Dr. KAY. Facilities, sites, vary from large to small. Of those 280 and we recently have done a reanalysis of those, less than half a dozen were genuine surprises. The Iraqis penetrated where we were going, either through human intelligence (HUMINT), inadequate communication security on the part of the teams, various means, and actually greeted us at those sites-actually fewer. The first surprise inspection that was a genuine surprise I conducted, I had six people that knew where we were going, only six. The rest of the team, it was "trust me, you are with me." That was a genuine surprise because no one talked and we went to really fantastic lengths to keep a secret. If I have got to move around with-I mean I can't imagine moving around with a thousand security personnel. The issue of keeping that a secret and them not knowing where you are going strikes me as just impossible. The number might be useful if you get there and they say "no." But the issue is, if they know where you are going-and Dick Spertzel described it very well-if they know where you are going you can bet when you get there what you want is not going to be there. They have perfected over 11 years a deception, denial, concealment program based on mobility, prior knowledge, and quick movement. We made them better than they were in 1991.

So that is why you are getting this pessimism. Would it be worth it if you could accomplish reducing the threat somewhat, getting more evidence that was physical that would convince allies to join you? I understand all those reasons. And my skepticism is, if your objective is to eliminate the WMD program, I don't see it useful. It may well serve other purposes, although I would not underestimate the difficulty of doing that.

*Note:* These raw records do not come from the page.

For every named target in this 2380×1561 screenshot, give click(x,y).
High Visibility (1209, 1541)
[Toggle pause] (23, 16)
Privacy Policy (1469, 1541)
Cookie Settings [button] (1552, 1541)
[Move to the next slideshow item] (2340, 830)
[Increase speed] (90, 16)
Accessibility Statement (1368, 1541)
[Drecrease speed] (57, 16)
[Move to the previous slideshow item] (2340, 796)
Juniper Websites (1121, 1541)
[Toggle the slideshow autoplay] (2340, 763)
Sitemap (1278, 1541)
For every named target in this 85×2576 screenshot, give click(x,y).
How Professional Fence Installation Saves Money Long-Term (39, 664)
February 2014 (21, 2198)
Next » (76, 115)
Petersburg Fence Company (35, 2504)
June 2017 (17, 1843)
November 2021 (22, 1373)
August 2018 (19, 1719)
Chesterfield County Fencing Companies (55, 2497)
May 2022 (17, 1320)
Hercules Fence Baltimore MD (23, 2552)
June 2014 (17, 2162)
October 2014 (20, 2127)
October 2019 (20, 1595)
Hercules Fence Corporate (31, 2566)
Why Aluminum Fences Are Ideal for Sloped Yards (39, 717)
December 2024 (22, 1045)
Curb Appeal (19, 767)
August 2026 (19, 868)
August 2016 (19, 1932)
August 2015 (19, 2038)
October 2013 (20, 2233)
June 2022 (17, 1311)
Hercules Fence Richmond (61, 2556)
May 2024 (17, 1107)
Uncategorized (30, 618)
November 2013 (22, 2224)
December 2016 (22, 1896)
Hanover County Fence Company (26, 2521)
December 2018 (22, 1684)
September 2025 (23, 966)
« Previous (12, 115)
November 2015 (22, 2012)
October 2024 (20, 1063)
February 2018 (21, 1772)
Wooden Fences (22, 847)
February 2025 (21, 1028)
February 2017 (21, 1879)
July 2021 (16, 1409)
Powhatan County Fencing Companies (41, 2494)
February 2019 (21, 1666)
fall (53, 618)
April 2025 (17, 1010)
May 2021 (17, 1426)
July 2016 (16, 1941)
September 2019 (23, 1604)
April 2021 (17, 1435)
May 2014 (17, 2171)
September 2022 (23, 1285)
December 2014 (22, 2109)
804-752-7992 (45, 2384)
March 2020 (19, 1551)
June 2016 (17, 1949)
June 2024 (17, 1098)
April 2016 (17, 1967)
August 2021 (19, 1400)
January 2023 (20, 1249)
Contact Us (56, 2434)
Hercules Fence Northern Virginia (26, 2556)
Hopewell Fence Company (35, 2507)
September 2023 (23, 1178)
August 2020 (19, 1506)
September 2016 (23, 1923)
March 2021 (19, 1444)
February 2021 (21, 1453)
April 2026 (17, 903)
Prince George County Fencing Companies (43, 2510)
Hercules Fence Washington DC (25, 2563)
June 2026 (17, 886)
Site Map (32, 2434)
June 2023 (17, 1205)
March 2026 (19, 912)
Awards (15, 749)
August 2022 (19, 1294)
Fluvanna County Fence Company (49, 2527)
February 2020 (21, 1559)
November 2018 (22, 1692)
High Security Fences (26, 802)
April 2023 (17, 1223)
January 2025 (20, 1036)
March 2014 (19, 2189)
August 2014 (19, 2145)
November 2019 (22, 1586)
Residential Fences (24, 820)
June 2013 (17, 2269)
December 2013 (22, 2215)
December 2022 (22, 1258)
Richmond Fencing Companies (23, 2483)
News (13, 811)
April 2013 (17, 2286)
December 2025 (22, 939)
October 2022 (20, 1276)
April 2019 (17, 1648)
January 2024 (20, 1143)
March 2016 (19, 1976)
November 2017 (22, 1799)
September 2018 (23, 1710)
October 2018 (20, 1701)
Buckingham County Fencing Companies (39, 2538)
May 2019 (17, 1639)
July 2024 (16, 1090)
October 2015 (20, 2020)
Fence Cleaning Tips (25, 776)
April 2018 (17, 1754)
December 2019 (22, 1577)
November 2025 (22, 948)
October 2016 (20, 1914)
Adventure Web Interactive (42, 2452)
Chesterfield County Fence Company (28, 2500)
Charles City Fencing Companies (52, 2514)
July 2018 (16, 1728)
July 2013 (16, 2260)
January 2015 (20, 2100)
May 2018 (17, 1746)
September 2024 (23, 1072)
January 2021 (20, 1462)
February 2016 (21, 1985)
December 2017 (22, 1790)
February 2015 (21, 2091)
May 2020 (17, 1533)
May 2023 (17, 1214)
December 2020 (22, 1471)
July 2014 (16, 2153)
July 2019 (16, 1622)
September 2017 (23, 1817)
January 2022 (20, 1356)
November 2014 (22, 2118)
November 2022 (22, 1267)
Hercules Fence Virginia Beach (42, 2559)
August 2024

Mr. SPRATT. The likelihood of accidentally finding it, if you look at what allegedly Iraq had done with their biological weaponssome of them were stored in a hole in the ground at the end of a dirt runway covered with a tarpaulin and then unearthed. Others were buried in pits, along the Tigris Canal, again covered with tarpaulin and sand. Others were inside railroad tunnels no longer being used for trains. The likelihood of inspectors finding those without good intelligence information that says they are there is somewhere between nil and none. It is just not going to happen.